[Stored items]
────────────────────
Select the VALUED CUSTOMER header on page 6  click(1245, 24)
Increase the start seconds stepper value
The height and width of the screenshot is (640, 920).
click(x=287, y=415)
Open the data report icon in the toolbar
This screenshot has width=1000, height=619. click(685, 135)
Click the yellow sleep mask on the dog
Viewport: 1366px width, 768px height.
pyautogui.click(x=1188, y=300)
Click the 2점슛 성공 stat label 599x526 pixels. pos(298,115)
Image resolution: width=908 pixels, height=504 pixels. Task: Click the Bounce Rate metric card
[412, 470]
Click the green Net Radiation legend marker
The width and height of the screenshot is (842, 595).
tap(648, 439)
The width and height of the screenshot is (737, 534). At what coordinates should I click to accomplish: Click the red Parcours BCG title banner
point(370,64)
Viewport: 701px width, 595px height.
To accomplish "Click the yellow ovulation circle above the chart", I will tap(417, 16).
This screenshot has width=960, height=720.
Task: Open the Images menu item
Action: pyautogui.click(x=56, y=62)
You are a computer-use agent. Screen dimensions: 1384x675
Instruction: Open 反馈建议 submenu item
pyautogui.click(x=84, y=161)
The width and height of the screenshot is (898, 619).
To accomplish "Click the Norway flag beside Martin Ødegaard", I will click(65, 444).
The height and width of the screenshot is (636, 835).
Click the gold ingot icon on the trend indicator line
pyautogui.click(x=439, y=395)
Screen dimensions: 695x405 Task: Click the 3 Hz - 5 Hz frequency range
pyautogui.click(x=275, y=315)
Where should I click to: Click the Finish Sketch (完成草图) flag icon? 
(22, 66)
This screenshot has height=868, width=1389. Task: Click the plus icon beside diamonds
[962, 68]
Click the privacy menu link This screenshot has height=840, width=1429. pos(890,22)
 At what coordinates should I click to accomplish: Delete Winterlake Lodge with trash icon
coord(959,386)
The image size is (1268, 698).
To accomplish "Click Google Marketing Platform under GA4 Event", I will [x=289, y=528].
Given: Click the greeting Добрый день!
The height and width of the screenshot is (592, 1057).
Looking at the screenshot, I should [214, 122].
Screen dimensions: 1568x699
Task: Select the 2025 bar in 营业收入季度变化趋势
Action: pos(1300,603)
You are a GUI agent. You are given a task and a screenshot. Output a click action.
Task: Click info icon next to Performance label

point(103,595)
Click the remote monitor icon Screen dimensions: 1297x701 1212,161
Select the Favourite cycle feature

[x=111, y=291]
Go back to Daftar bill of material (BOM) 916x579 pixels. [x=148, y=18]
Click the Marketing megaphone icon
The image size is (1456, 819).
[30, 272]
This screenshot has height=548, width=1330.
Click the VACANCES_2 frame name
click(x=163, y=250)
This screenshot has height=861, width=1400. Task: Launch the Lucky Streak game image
────────────────────
## Brief
Set down all of the lines above without altering a word.

## Solution
Select the VALUED CUSTOMER header on page 6  click(1245, 24)
Increase the start seconds stepper value
The height and width of the screenshot is (640, 920).
click(x=287, y=415)
Open the data report icon in the toolbar
This screenshot has width=1000, height=619. click(685, 135)
Click the yellow sleep mask on the dog
Viewport: 1366px width, 768px height.
pyautogui.click(x=1188, y=300)
Click the 2점슛 성공 stat label 599x526 pixels. pos(298,115)
Image resolution: width=908 pixels, height=504 pixels. Task: Click the Bounce Rate metric card
[412, 470]
Click the green Net Radiation legend marker
The width and height of the screenshot is (842, 595).
tap(648, 439)
The width and height of the screenshot is (737, 534). At what coordinates should I click to accomplish: Click the red Parcours BCG title banner
point(370,64)
Viewport: 701px width, 595px height.
To accomplish "Click the yellow ovulation circle above the chart", I will tap(417, 16).
This screenshot has width=960, height=720.
Task: Open the Images menu item
Action: pyautogui.click(x=56, y=62)
You are a computer-use agent. Screen dimensions: 1384x675
Instruction: Open 反馈建议 submenu item
pyautogui.click(x=84, y=161)
The width and height of the screenshot is (898, 619).
To accomplish "Click the Norway flag beside Martin Ødegaard", I will click(65, 444).
The height and width of the screenshot is (636, 835).
Click the gold ingot icon on the trend indicator line
pyautogui.click(x=439, y=395)
Screen dimensions: 695x405 Task: Click the 3 Hz - 5 Hz frequency range
pyautogui.click(x=275, y=315)
Where should I click to: Click the Finish Sketch (完成草图) flag icon? 
(22, 66)
This screenshot has height=868, width=1389. Task: Click the plus icon beside diamonds
[962, 68]
Click the privacy menu link This screenshot has height=840, width=1429. pos(890,22)
 At what coordinates should I click to accomplish: Delete Winterlake Lodge with trash icon
coord(959,386)
The image size is (1268, 698).
To accomplish "Click Google Marketing Platform under GA4 Event", I will [x=289, y=528].
Given: Click the greeting Добрый день!
The height and width of the screenshot is (592, 1057).
Looking at the screenshot, I should [214, 122].
Screen dimensions: 1568x699
Task: Select the 2025 bar in 营业收入季度变化趋势
Action: pos(1300,603)
You are a GUI agent. You are given a task and a screenshot. Output a click action.
Task: Click info icon next to Performance label

point(103,595)
Click the remote monitor icon Screen dimensions: 1297x701 1212,161
Select the Favourite cycle feature

[x=111, y=291]
Go back to Daftar bill of material (BOM) 916x579 pixels. [x=148, y=18]
Click the Marketing megaphone icon
The image size is (1456, 819).
[30, 272]
This screenshot has height=548, width=1330.
Click the VACANCES_2 frame name
click(x=163, y=250)
This screenshot has height=861, width=1400. Task: Launch the Lucky Streak game image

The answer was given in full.